Hip Fracture in Nonagenarians: Characteristics and Factors Related to 30-Day Mortality in 1177 Patients

Affiliations
Observational Study

Hip Fracture in Nonagenarians: Characteristics and Factors Related to 30-Day Mortality in 1177 Patients

Jennifer Mayordomo-Cava et al. J Arthroplasty. 2020 May.

Abstract

Background: The number of nonagenarian patients with hip fracture is increasing. The goals of this study were to describe the characteristics and in-hospital course of a cohort of 1177 nonagenarians admitted for hip fracture compared with younger patients and to identify risk factors for 30-day mortality after admission.

Methods: This is a retrospective observational cohort study including patients aged 65 years or older admitted for hip fracture during various periods from February 1997 to December 2016. We defined 3 age groups: 65-79, 80-89, and 90 years and older.
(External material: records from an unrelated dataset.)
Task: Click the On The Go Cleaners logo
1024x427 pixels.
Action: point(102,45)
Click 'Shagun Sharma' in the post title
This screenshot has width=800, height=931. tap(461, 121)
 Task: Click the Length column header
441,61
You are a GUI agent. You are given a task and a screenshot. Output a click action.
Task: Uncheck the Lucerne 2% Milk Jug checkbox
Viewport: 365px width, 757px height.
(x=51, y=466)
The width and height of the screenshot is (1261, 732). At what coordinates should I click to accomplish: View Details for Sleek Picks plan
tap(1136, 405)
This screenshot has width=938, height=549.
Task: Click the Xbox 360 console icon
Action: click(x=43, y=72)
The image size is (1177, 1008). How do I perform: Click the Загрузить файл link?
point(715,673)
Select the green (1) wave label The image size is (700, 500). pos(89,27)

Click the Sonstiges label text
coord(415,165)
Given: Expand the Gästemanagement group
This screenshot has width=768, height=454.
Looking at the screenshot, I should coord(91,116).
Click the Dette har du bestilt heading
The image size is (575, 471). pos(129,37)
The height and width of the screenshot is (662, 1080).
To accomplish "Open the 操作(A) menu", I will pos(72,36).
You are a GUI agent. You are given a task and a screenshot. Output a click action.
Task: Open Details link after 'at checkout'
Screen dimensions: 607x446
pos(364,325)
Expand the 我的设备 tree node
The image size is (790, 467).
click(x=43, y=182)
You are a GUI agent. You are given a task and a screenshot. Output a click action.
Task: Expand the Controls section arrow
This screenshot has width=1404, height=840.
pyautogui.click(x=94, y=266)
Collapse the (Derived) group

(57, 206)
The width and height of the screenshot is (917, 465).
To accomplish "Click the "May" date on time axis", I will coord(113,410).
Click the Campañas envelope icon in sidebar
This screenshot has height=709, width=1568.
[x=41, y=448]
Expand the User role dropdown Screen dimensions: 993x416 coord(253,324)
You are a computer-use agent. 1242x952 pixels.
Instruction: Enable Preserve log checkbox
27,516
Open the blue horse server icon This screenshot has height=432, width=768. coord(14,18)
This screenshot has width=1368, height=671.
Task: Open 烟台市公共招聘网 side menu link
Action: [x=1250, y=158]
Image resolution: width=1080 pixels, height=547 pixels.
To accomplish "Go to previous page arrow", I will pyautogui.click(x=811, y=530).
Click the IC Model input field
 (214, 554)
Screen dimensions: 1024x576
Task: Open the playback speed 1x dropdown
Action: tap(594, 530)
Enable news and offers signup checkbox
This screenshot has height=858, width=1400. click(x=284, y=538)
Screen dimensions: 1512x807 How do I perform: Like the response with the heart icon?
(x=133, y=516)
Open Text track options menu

We included sociodemographic variables, baseline functional status, comorbidities, fracture and surgical characteristics, postoperative complications, length of stay, and in-hospital and 30-day mortality. Multiple logistic regression analysis was used to study risk factors for 30-day mortality in surgically treated nonagenarians.

Results: Nonagenarians were more likely to be women and to have dementia and heart disease. Some 72% walked independently before the fracture. The most relevant treatable risk factor for 30-day mortality in nonagenarians (in terms of higher odds ratio [OR]) was developing respiratory infection (OR: 4.56, 95% confidence interval [CI]: 2.73-7.63). Better prefracture functional status (higher Katz score; OR: 0.83, 95% CI: 0.74-0.92) and spinal anesthesia (OR: 0.19, 95% CI: 0.05-0.68) decreased risk of 30-day mortality.

Conclusions: Nonagenarian patients with hip fracture differ significantly from younger patients concerning clinical characteristics, medical complications, and in-hospital and 30-day mortality rates. We identified several variables on which we could act to reduce 30-day mortality, such as respiratory infection, electrolyte disorders, polypharmacy, cardiac arrhythmia, and spinal anesthesia.

Keywords: hip fracture; nonagenarians; postoperative complications; short-term mortality; treatable risk factors.